[DOCUMENTO]
============
"Nós vamos conseguir": Famosa frase de Merkel 10 anos depois
31 de agosto de 2025
"Nós vamos conseguir", uma frase que se tornou um símbolo mundial da postura acolhedora da Alemanha em relação aos refugiados.
Quando a então chanceler Angela Merkel, da ala centro‑direita (CDU), proferiu estas palavras a 31 de agosto de 2015, centenas de milhares de pessoas estavam a caminho da Alemanha. Muitas fugiam da guerra em países como a Síria, Afeganistão e Iraque.
Foram acolhidas com uma onda de solidariedade e vontade de ajudar. Na época, as palavras de Merkel expressaram otimismo e confiança de que a Alemanha, 70 anos após o fim da Segunda Guerra Mundial e o terror do Holocausto, havia mudado e estava preparada para oferecer assistência humanitária a pessoas que fugiam de conflitos e perseguições.
============
(Entradas de localização em documentos e capturas de ecrã)
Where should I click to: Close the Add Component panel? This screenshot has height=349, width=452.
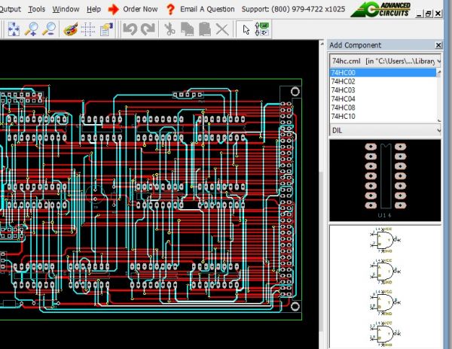point(439,45)
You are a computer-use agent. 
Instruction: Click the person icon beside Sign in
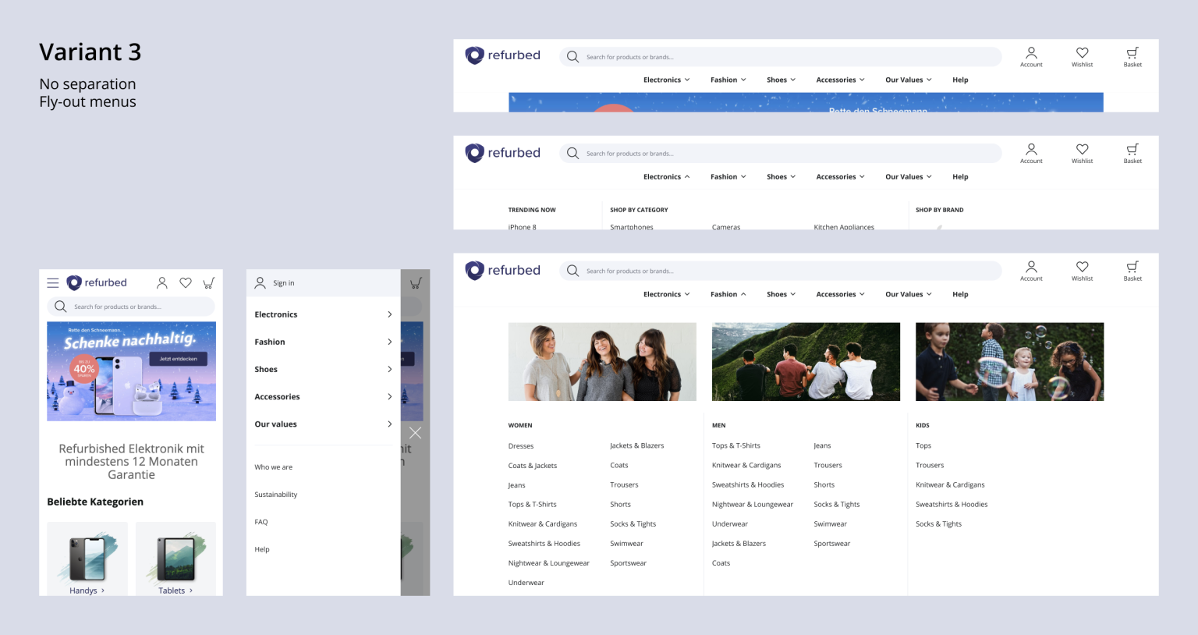(261, 283)
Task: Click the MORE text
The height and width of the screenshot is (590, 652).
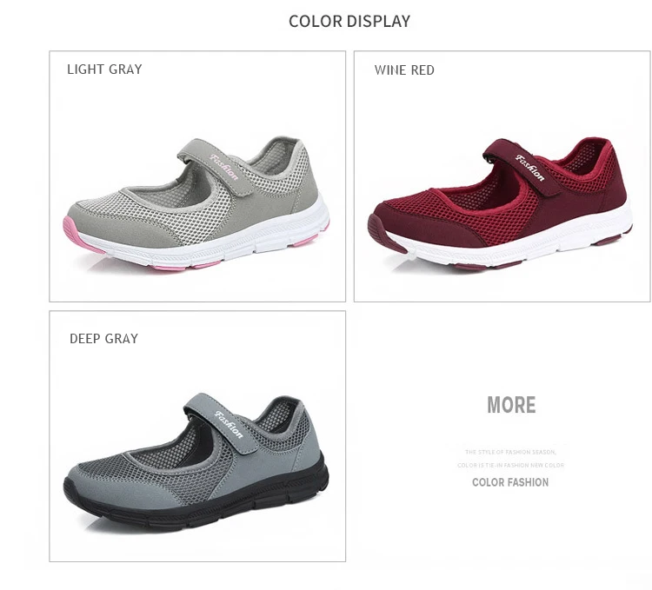Action: pyautogui.click(x=511, y=405)
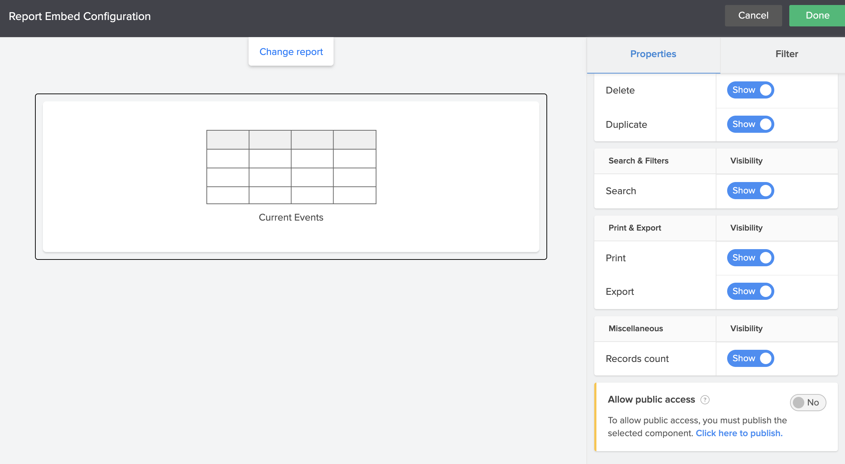
Task: Click the Miscellaneous section header
Action: click(636, 328)
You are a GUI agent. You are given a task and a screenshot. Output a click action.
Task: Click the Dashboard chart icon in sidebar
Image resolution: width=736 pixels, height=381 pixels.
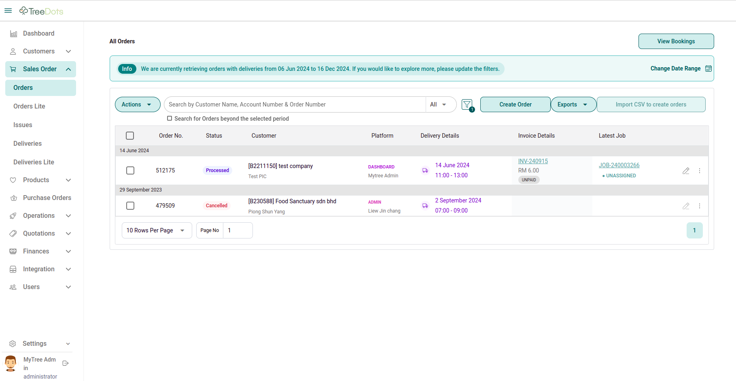(13, 34)
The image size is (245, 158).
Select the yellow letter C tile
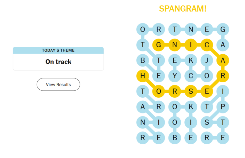pos(207,45)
============
[O QUE FAZER] Resume em duas frases o texto sobre as palavras ditas por Angela Merkel em 2015. As linhas não têm qualquer papel neste exercício.

[RESOLUÇÃO DO EXERCÍCIO] A 31 de agosto de 2015, a então chanceler Angela Merkel disse «Nós vamos conseguir», quando centenas de milhares de pessoas, muitas a fugir da guerra na Síria, no Afeganistão e no Iraque, seguiam para a Alemanha. A frase tornou-se um símbolo mundial da postura acolhedora da Alemanha em relação aos refugiados e exprimiu a confiança de que o país, 70 anos após o fim da Segunda Guerra Mundial e o Holocausto, estava preparado para prestar assistência humanitária.